Hiroshi Fujiwara, however, is a man who has made knowing what the zeitgeist is into an art form. So much so, he’s arguably able to craft it. Working as a creative director through his agency Fragment, Fujiwara has spent the past decade and more subtly disrupting fashion labels’ output and, in turn, the wider industry through his collaborations. Beginning work in the ‘80s (when he also acted as a mentor to Jun Takahashi and NIGO) and with his brand Good Enough that he established in ‘89, Fujiwara essentially pioneered today’s retail model of teasing, drip feeding, and eventually ‘dropping’ releases into the market. Given that the fashion world is now beholden to this model, the ‘godfather of streetwear’ is probably a bit of an understatement. So who better for Moncler to choose for the first release of its Genius project than the Godfather himself?
The more you read into the Genius project, the more clever the whole project seems. By challenging the established model of seasonal fashion shows (followed, normally, a whole 12 months later by that collections’ release), Genius is itself an experimentation into what makes up the zeitgeist and an ‘it’ product of the now.
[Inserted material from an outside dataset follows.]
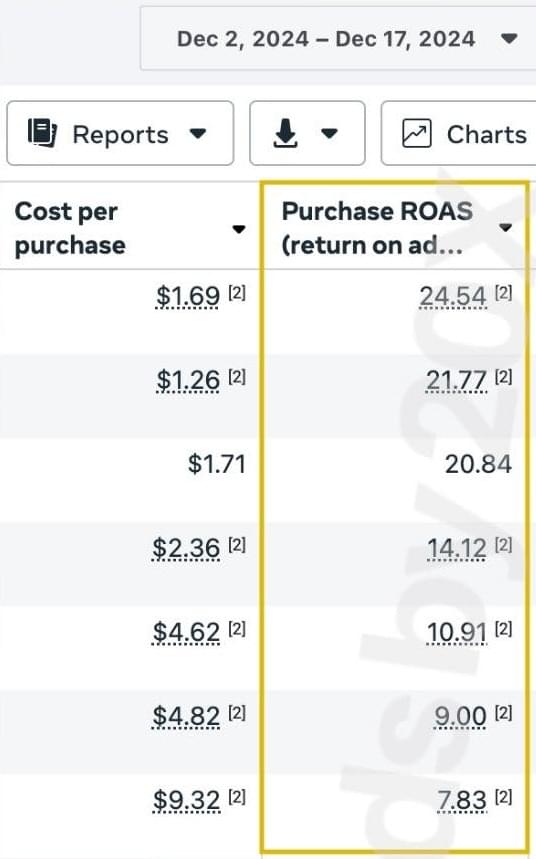Click footnote [2] next to 24.54 ROAS
536x859 pixels.
tap(504, 293)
With a nod to the power of the internet, to the ‘gram, and the speed and ease of online shopping, Moncler will release a series of eight collections over the coming months each made with different Geniuses.
The 7 MONCLER FRAGMENT HIROSHI FUJIWARA collection (to give it its full name) debuted in Florence during the industry tradeshow Pitti Uomo. The next day, the entire collection was made available online direct from moncler.com and their stores worldwide.
Subtitled ‘Backstage’, the collection played off Fujiwara’s penchant for punk and grunge aesthetic references. Composed primarily of outerwear including car coats, varsity, and coach jackets, as well as staple hoodies and sweats, the collection was core ‘streetwear’ displayed in robust industrial flight cases (i.e. the kind you get littered backstage at any gig or rave). These flanked a huge stage and encircled the vast inner courtyard of Florence’s dramatic Museo Nazionale del Bargello, the former Renaissance-era prison. The collection united Fujiwara’s distinct and esoteric influences with that of Moncler’s expertise and craftsmanship, as well as the French-Italian former ski brand’s sense of drama and luxe.
“I want to bring music and the fashion world closer together,” explained Fujiwara of the inspiration behind the collection. “Music and fashion used to be more closely linked, but now I feel it’s less so. This collection harks back to that.”
“It’s not just a collaboration,” added Fujiwara. “I think it’s just a different way of doing things. Moncler is trying something new. Maybe we’re all still looking for what is the best way to do things but, yeah, we’re changing.”
The MONCLER FRAGMENT HIROSHI FUJIWARA “Backstage” collection is available online now via Moncler.com and in all Moncler boutiques worldwide. Between June 14 and 18, the collection will be available exclusively on MATCHESFASHION.com and from June 19 in select wholesale networks worldwide.